Nor will wacky job titles necessarily impress business contacts. So if you do have one, the best thing to do is to agree with a manager what the 'real-world' equivalent would be, maybe even getting two sets of business cards.

If, on the other hand, you're just dying to rechristen yourself, there's a rather entertaining job title generator here. Choose from the drop-down menus to come up with titles such as 'executive architect of organic brand evolution' or 'senior knowledgarian of enterprise content engagement'.

And some real-world job titles are even weirder: here are some of the funniest we've found.

Overblown titles
Airport jumper (delivers newspapers at Hartsfield Jackson Airport)
Talent delivery manager (recruiter at Randstad)
Portable associate (portable toilet cleaner for Sunbelt Rentals)
Highway environmental hygienist (US road sweeper)
Director of first impressions (receptionist at Houghton Mifton Court)
iCup technician (tea-maker at Apple)
Barista Guru (coffee-maker at Sky TV)
Catalyst (office manager at Detroit Venture Partners)
Dream consultant (assistant at TechShop)
Europe travel guru (travel agent)

Job titles for the boss
Ringleader (at Circ.us)
Chief cheerleader (at Mid America Motorworks)
Chief amazement officer (at Shephard Presentations)
President and TeaEO (CEO of Honest Tea)
Chief troublemaker (at Matrix Group)
Chief envisioning officer (at Microsoft)
The wizard of Moz (at consultancy firm Moz)
Grand Pooh Bah (at Cranium)
Fashion evangelist (ad sales manager at Tumblr)
Chief happiness officer (at coaching firm Delivering Happiness)
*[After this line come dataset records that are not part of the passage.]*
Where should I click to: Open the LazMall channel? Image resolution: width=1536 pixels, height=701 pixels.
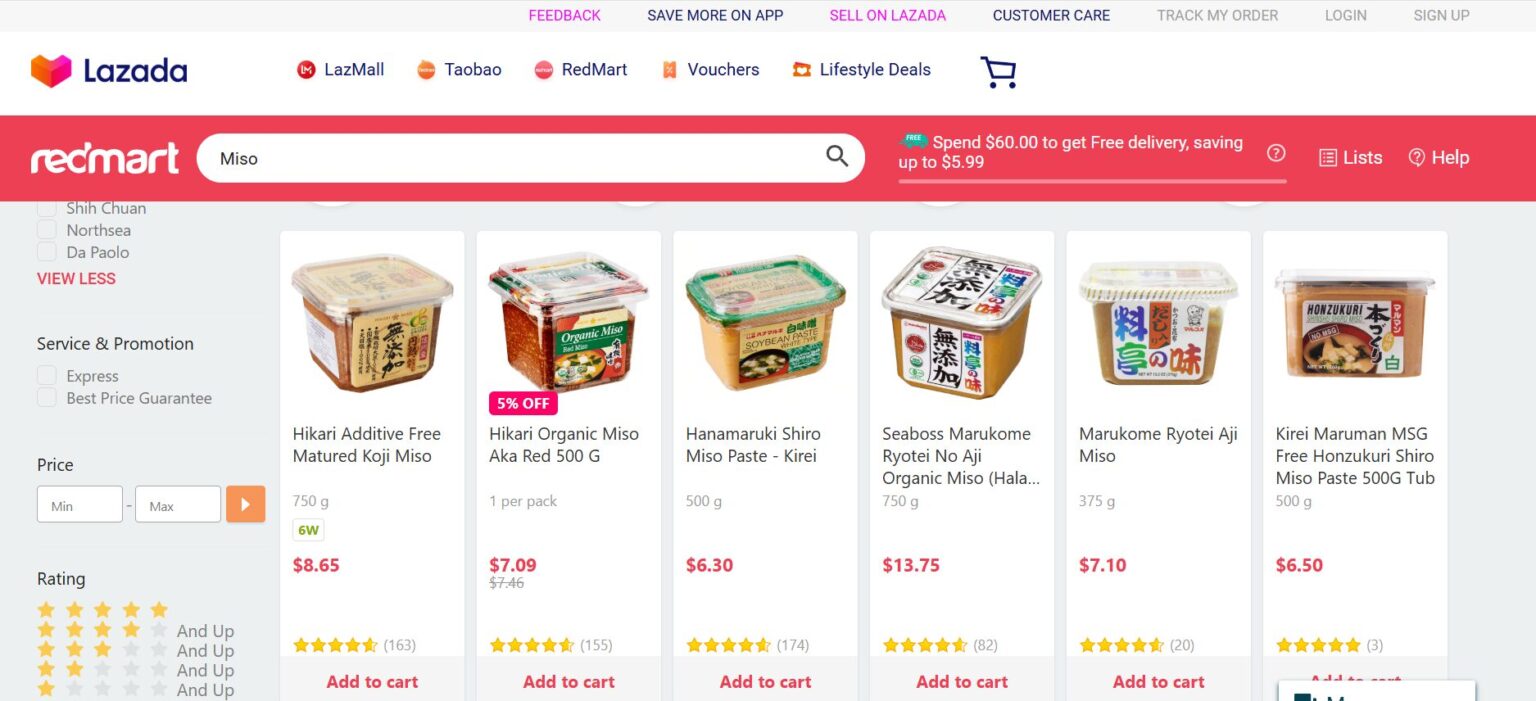(x=341, y=70)
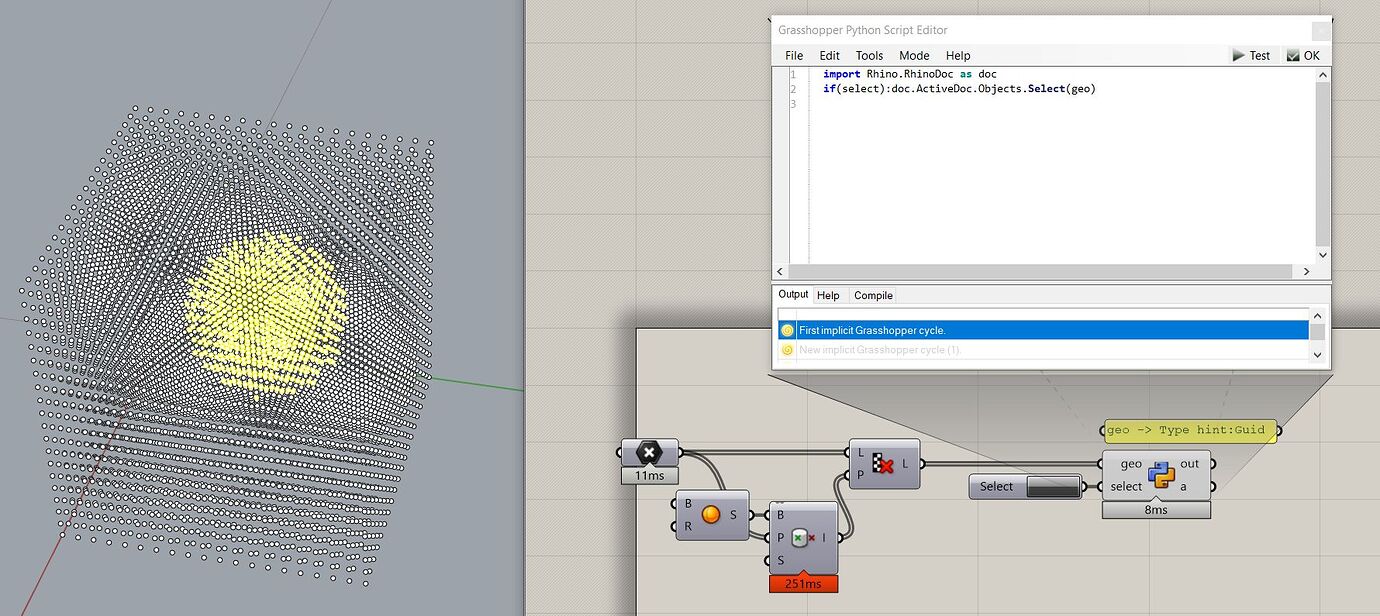Click the yellow geo Type hint:Guid tooltip
This screenshot has width=1380, height=616.
pyautogui.click(x=1189, y=430)
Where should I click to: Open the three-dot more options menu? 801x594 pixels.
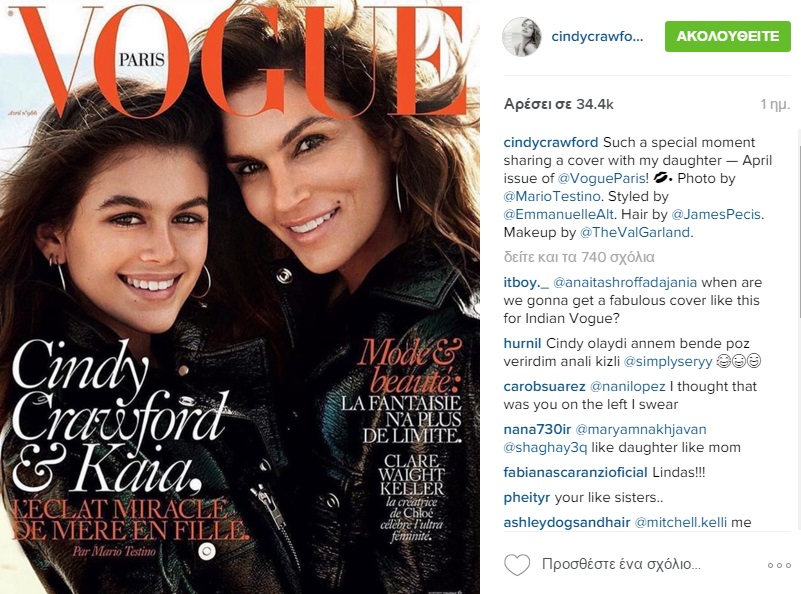[x=779, y=565]

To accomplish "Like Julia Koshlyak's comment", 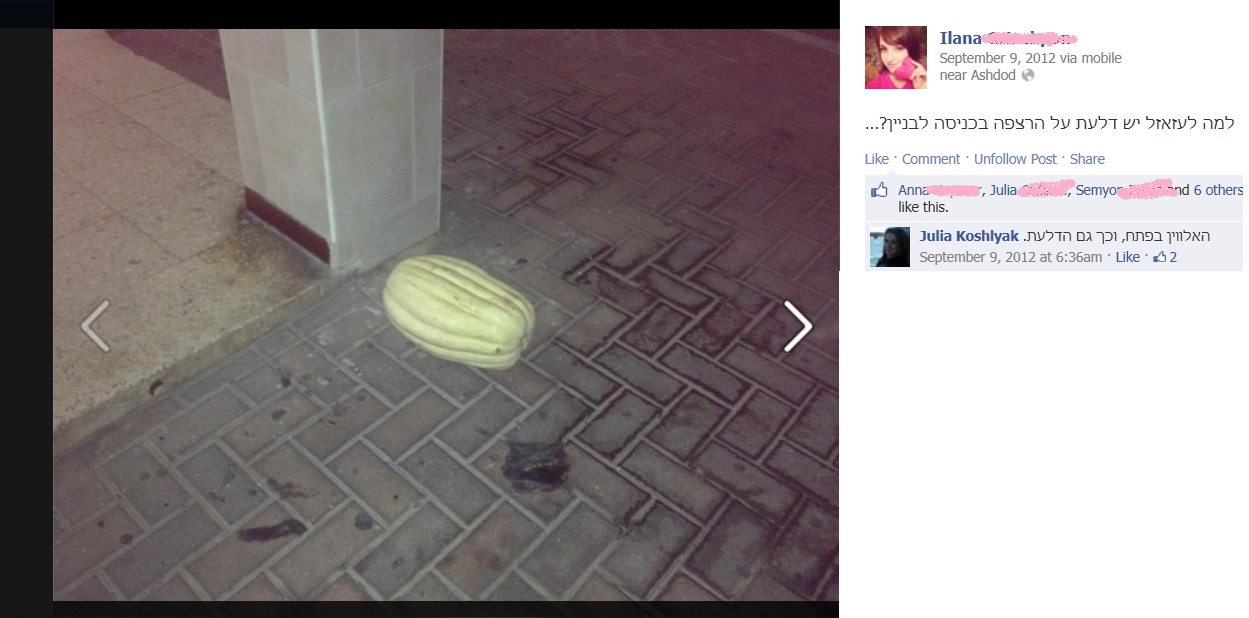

Marketing staff with pretensions
Ink evangelist (Aberdeenshire artist Johanna Basford)
Word herder (Freelance writer Danny Bradbury)
Wizard of light bulb moments (directs training at Senior Marketing Specialists)
Marketing rock star (numerous, including LeveUp)
Ambassador of buzz (at Grasshopper)
Crayon evangelist (oversees graphic design needs at InteQ Corp)
Growth hacker (marketing data analyst at Plentific)
Mighty eagle (marketing manager at Rovio)
Director of storytelling (blog writer at Microsoft)

Tech jobs
Digital dynamo (business analyst at Digi Telecommunications)
Apple Genius (sales assistants at Apple)
Digital overlord (web developer at Hermeris)
Senior Kindle evangelist (product manager at Amazon)
Galactic viceroy of research excellence (a researcher at Microsoft)
In-house philosopher (at Google)
Wireless futurologist (industry analyst at Gartner)
Innovation Sherpa (product developer at Microsoft)
Hacker in residence (business planner at LinkedIn)
Swiss army knife (web programmer at Rovio)
Kingpin of financial trading and technology solutions (salesperson for CFN Services)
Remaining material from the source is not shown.